Monde

Le pillage des cantines scolaires, symbole du chaos au Venezuela

Temps de lecture : 2 min

L’éducation est l'une des première victimes de la pénurie et de l’insécurité qui touchent le pays depuis le début de l’année 2016.

Caracas, le 11 juin 2016. FEDERICO PARRA / AFP
Caracas, le 11 juin 2016. FEDERICO PARRA / AFP

Et dire que le programme chaviste comptait, dans la droite ligne du socialisme, faire de l’éducation la colonne vertébrale du pays. En 2016, trois ans après la succession d’Hugo Chavez (1999-2013) par Nicolas Maduro, les fondations s’écroulent, et le système éducatif en est la victime collatérale.

Les files d’attente devant les supermarchés n’en finissent plus de grossir, les pillages se multiplient et les réserves de médicaments se tarissent, rapporte Public Radio International. Le tout devant des autorités publiques apathiques. Depuis la chute du cours du pétrole, l’économie s’enlise. L’inflation a été multipliée par sept depuis 2013. La majorité des biens de première nécessité font désormais l’objet d’importation.

«Ce à quoi nous assistons, c’est vraiment au début d’une crise humanitaire, lâche à Public Radio International Hannah Dreier, une correspondante de l’agence Associated Press. Ce qui est si étrange et inédit au Venezuela, c’est qu’ils ne demanderont pas d’aide internationale.» Car les dons sont interdits par l’administration. Impossible de donner 100 dollars ou même d’offrir un sac de riz.
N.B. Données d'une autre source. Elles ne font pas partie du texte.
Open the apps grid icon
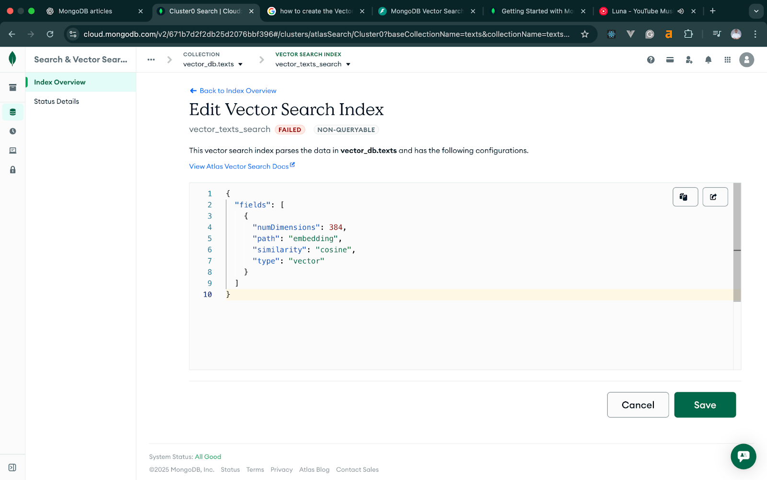The image size is (767, 480). (x=727, y=60)
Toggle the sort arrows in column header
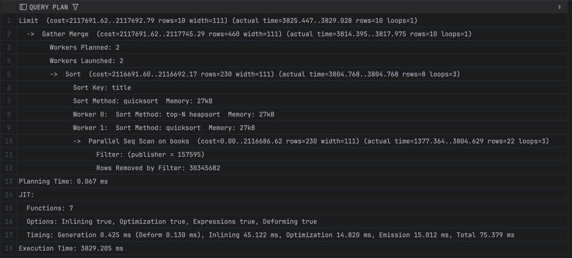This screenshot has width=572, height=258. pos(559,7)
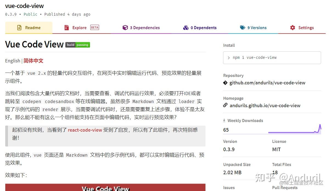The image size is (329, 191).
Task: Click the git provider icon beside the repository URL
Action: [x=225, y=82]
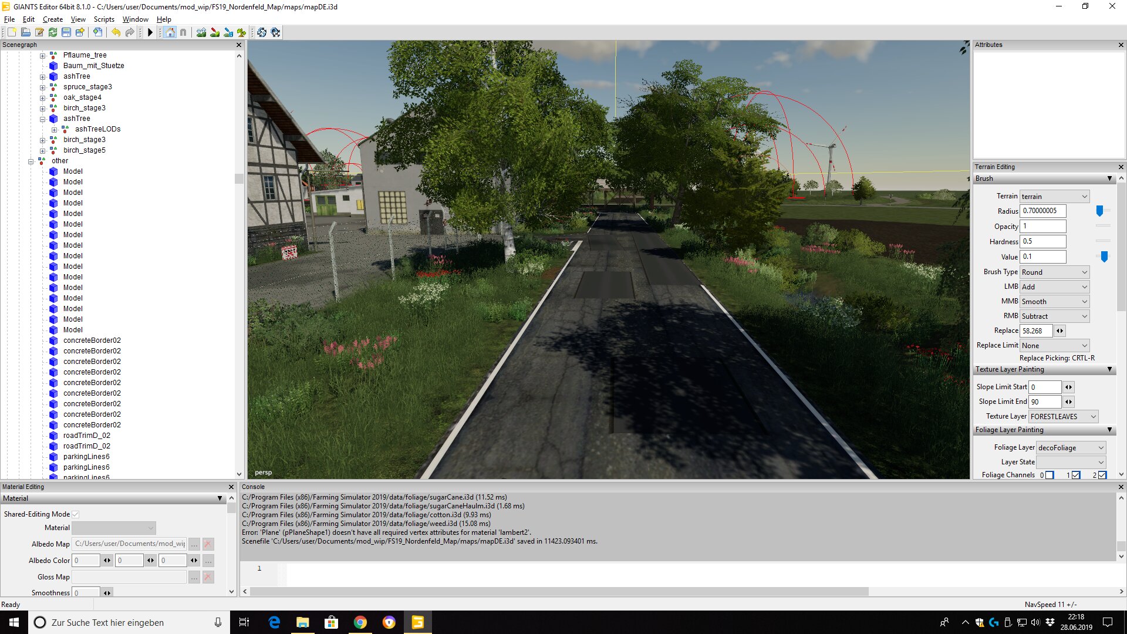This screenshot has height=634, width=1127.
Task: Click the Undo arrow in toolbar
Action: 116,32
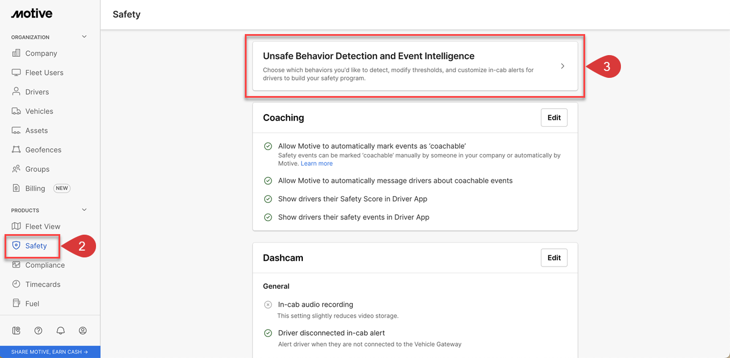Expand Unsafe Behavior Detection chevron arrow
The image size is (730, 358).
pos(562,66)
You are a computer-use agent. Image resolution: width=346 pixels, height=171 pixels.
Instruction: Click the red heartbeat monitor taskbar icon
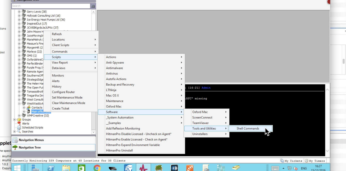143,167
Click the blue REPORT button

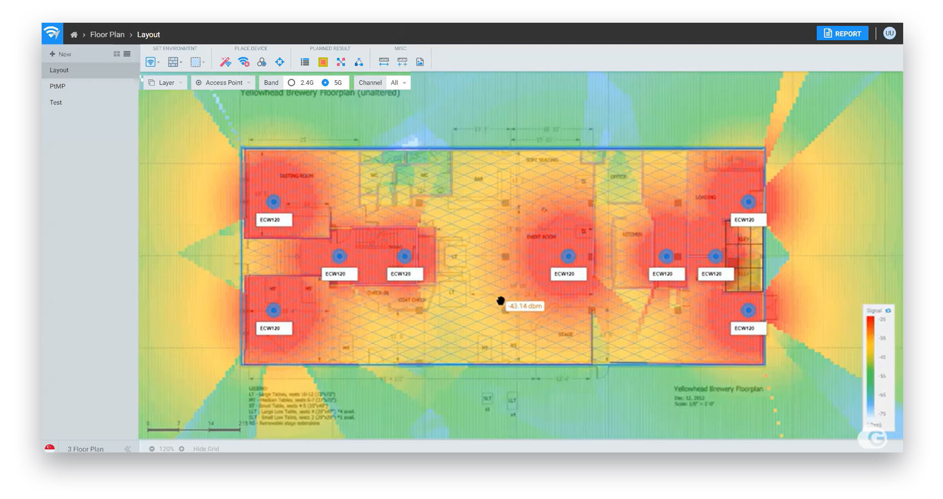(842, 34)
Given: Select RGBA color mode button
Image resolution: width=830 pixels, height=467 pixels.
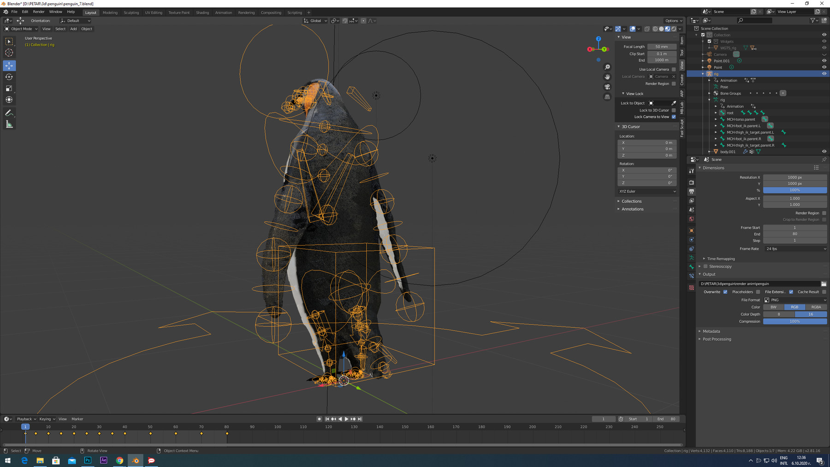Looking at the screenshot, I should 816,307.
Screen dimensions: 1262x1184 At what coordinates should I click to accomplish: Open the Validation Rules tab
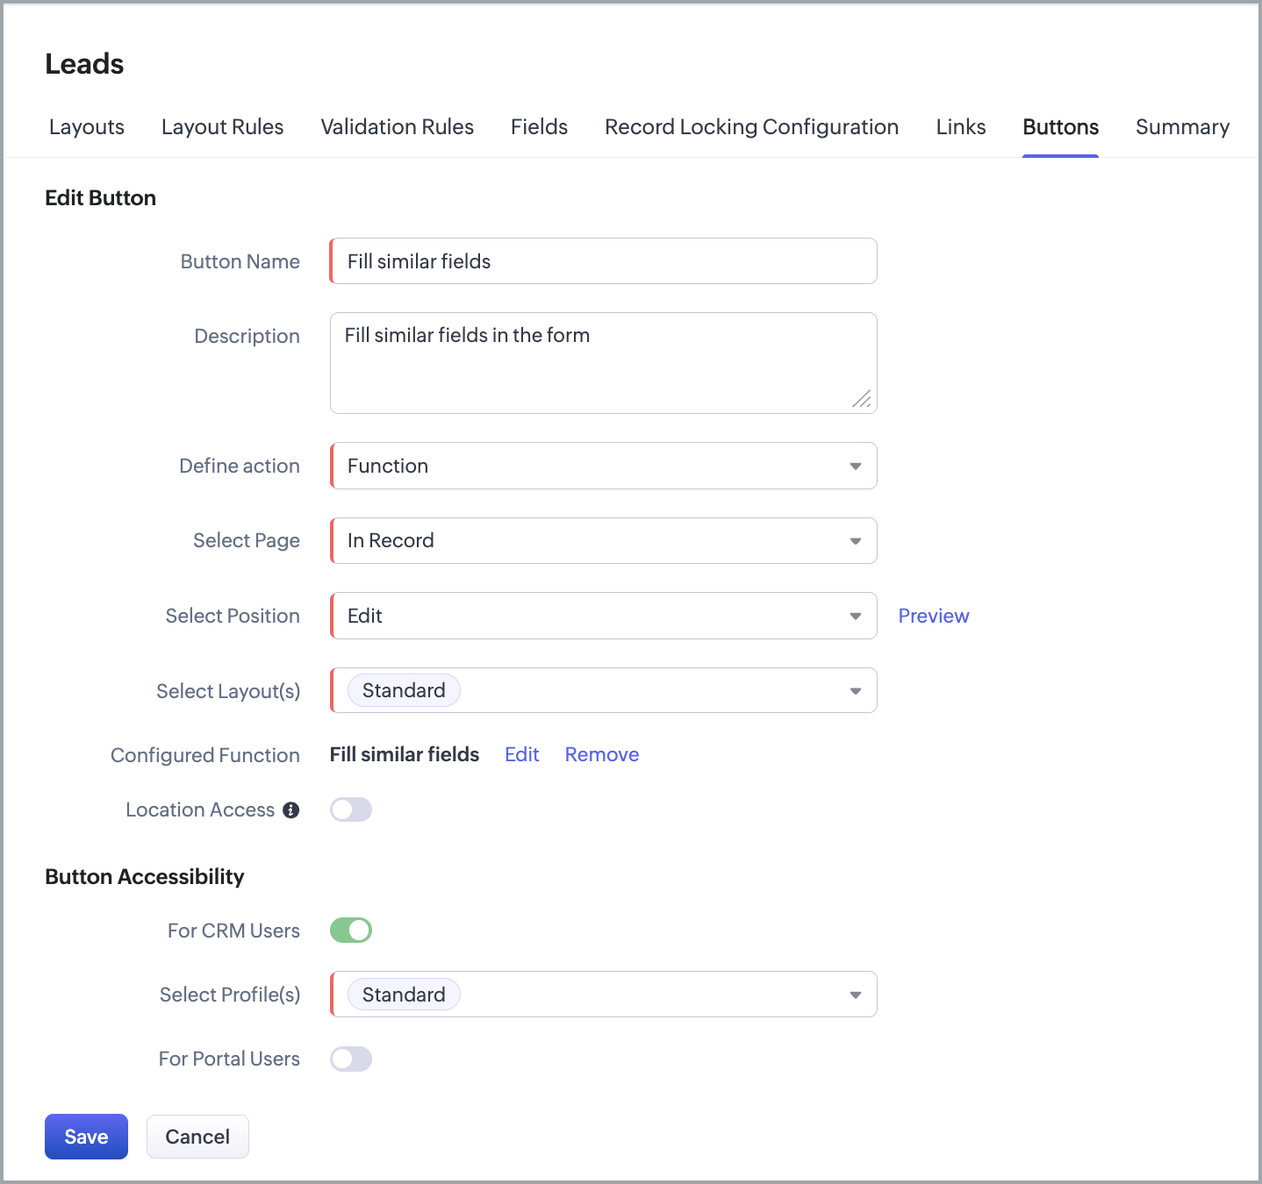pyautogui.click(x=397, y=127)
Certains en viennent à demander de l’aide sur les réseaux sociaux.

On estime que 40% des professeurs sont absents –parce qu’ils font la queue pour de la nourriture, et tentent de subvenir à leurs propres besoins

Hannah Dreier, correspondante de l’agence Associated Press, à Public Radio International

Vols de déjeuner

Les 7 millions d’écoliers venézuéliens ont quant à eux déjà perdu près de 40% de leur année. «La situation scolaire est si triste –c’était l’un des joyaux de la révolution socialiste. Depuis des années, les écoles étaient de plus en plus performantes, et il paraissait possible de voir les gens sortir de la pauvreté. Mais aujourd’hui, on estime que 40% des professeurs sont absents –parce qu’ils font la queue pour de la nourriture, et tentent de subvenir à leurs propres besoins. Donc, il y a des enfants qui risquent leur vie en s’échappant des taudis et viennent dans leurs écoles, ils se montrent et traînent devant en attendant que quelqu’un vienne leur faire cours.»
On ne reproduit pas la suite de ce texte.